Take all that you know about labor issues of this versus that and pay and benefits and, and, and…and suspend it briefly, please.  For in the airline industry, one thing matters:  seniority.  It determines vacation allotments, route bids, unpredictable reserve schedules vs. being able to hold a line, preferred weekday versus weekend shifts, day versus graveyard shift schedules, salaries, and the holy grail for airline employees, non-revenue access to open seats on an airplane.  In short, seniority at an airline conveys countless goodies unknown in other industries.  And in the terminally incestuous business of airlines, it means credibility.  For once the clock starts at day one of seniority, airline employees are on an inexorable walk toward an ultra-magnetic tractor beam that virtually crushes the desire to move to another company either inside or outside the industry.  The resulting social strata based on longevity leads to the “street cred” that creates a virtual pecking order based on years of service.  Proof?  Walk onto any operation at any airline and you’ll notice one thing.  The first place an employee’s eyes go to is the mandated, above-the-waist, visible employee ID.  Why?  One, to make sure you’re where you’re supposed to be according to company and government security policies, and two, it shows when you were hired.  (A quick anecdote, I’ve also witnessed employees wives subconsciously segregate themselves at social events based on their husbands’ seniority with the lowly, young narrow-body domestic wives staring enviously at the spouses of the higher compensated wide-body international pilots.)

So what’s the answer we learn from Delta to get pilots on board whereas prior attempts  have flown woefully off course?  Address seniority in a way acceptable to the majority of pilots first and foremost.  If this includes priority weighting for certain groups get the proposals on the table immediately and sort them so both sides can position themselves as winners within their own constituencies.  More than anything, show how by compromising on the most volatile issues, by employing an equal pain for equal gain approach, each side wins.  And use Airways as the penultimate example of how dug-in, no movement strategies benefit no one and in fact can imperil a company’s ability as a going concern.  While this sounds simple in principle, it can become impossible without senior corporate involvement.  Simply said, in contrast to Airways’ assertion, seniority is not a “pilot issue.”  Seniority is a leadership issue.  And make no mistake, Airways is an American Airlines merger with jetBlue or another carrier away from finding itself at the extremely lonely end of a very slippery competitive ladder.  If this were to happen, union members can dust off their funeral pyre dances and chants of “full pay to the last day” as their intransigence cripples Airways’ ability to compete.
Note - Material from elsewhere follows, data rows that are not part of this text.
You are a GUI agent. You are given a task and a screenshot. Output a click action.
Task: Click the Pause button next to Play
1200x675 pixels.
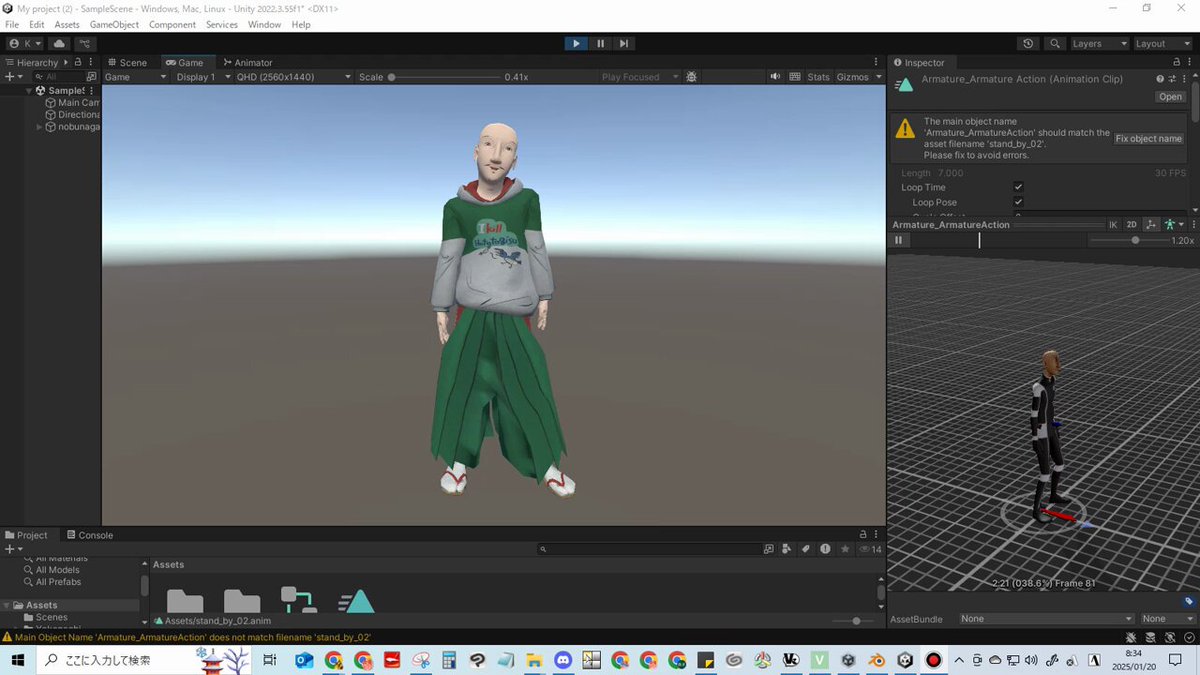600,43

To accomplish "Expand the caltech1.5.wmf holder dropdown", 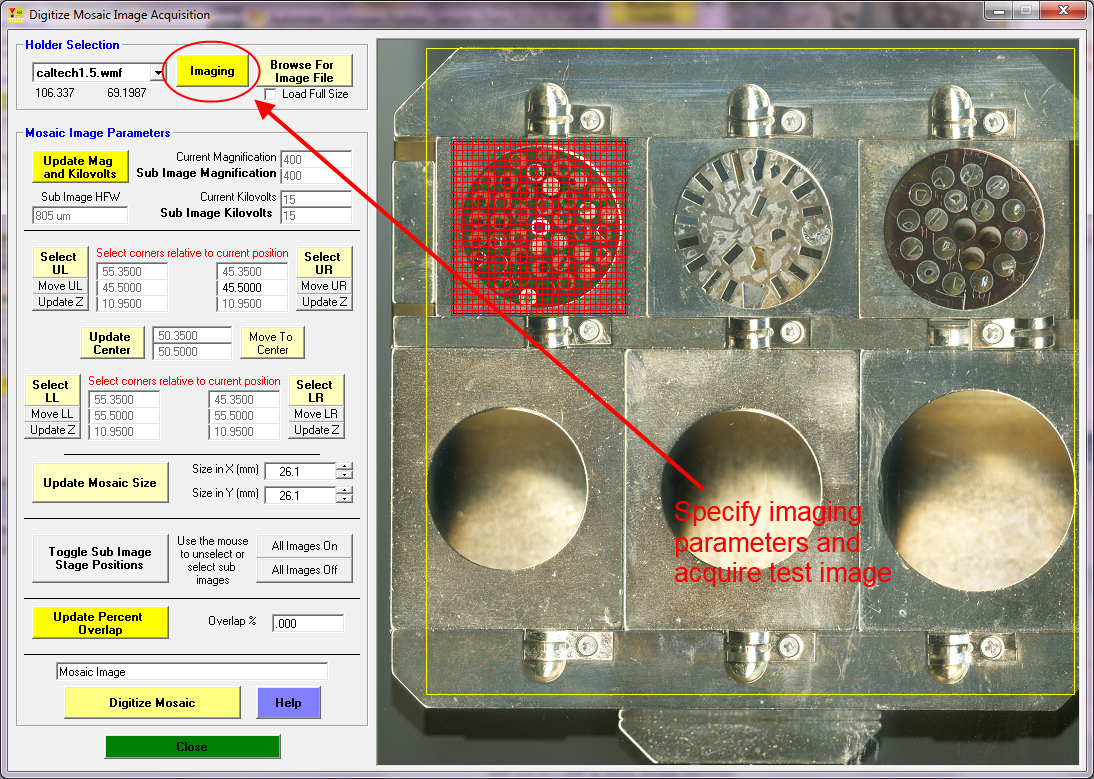I will click(157, 73).
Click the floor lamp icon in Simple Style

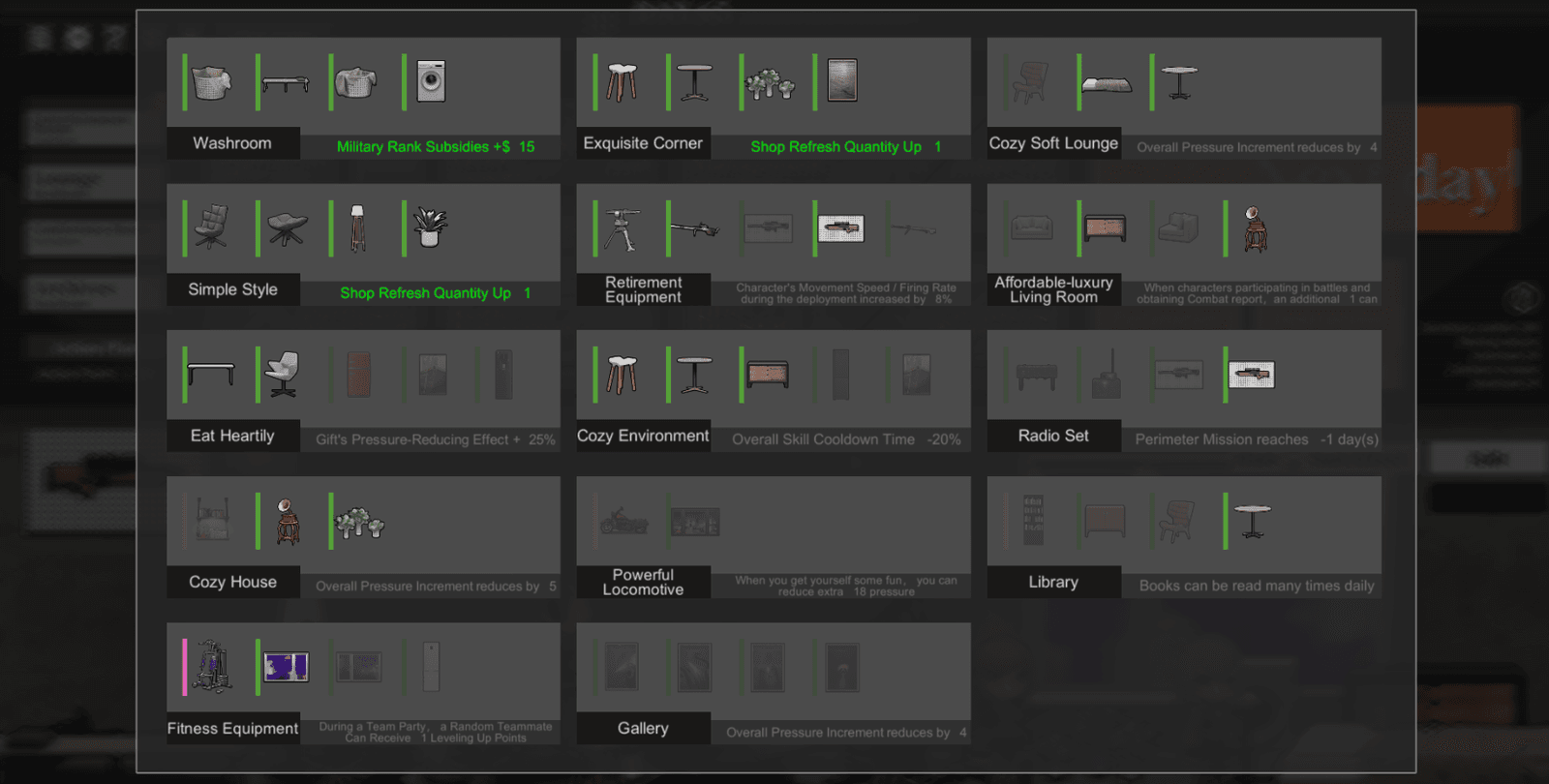[x=357, y=228]
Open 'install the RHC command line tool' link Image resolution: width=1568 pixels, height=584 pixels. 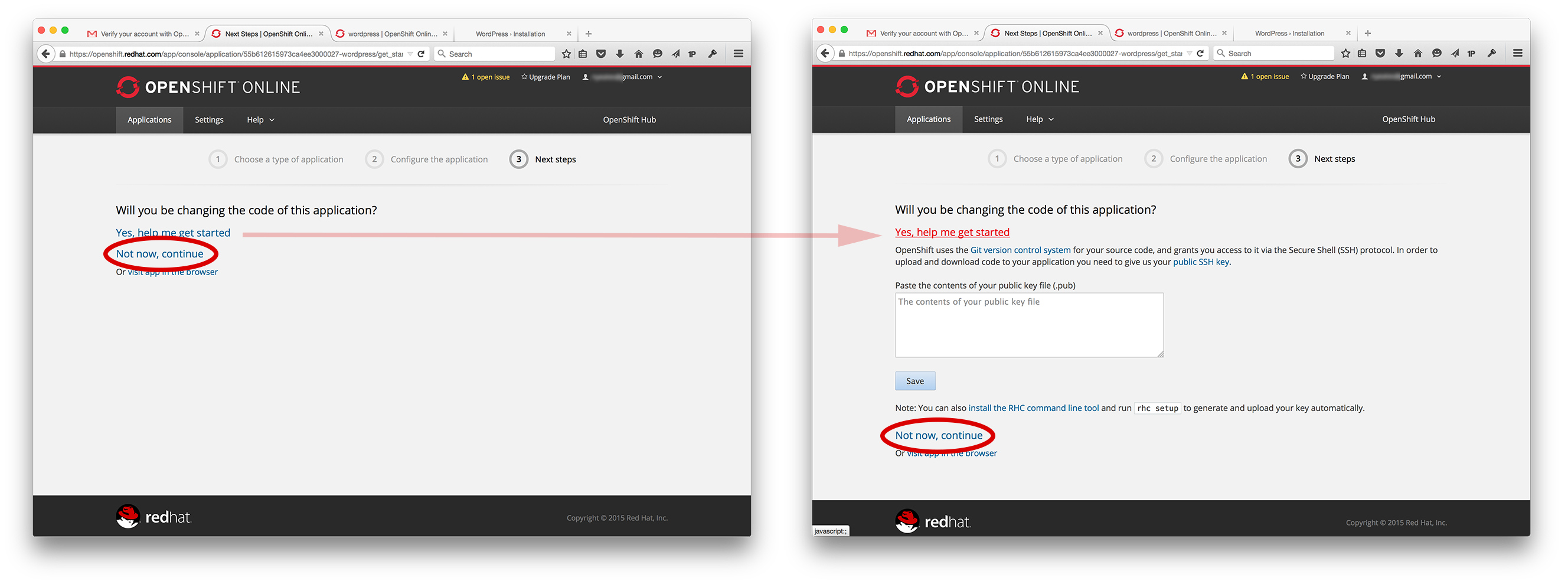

So Continental and Southwest senior leaders, get your United and AirTran drivers to the table.  Lay out a growth plan that hits the equal pain and equal gain equation straight on while fully acknowledging the paramount importance of seniority.  Get a deal with your pilots that neuters any potential claims of undo preference or unfairness by the other labor groups.  Accomplish this and you’re off to the races of crafting a successful integration.  Once an early history of fairness is created in labor relations, the rest is much easier.  Short of that, you can take all of the projected synergies, savings, and revenue projections and park them on a  tarmac in Phoenix and await your tarmac delay fine.  Chances are it’ll be far more expensive than you ever bargained.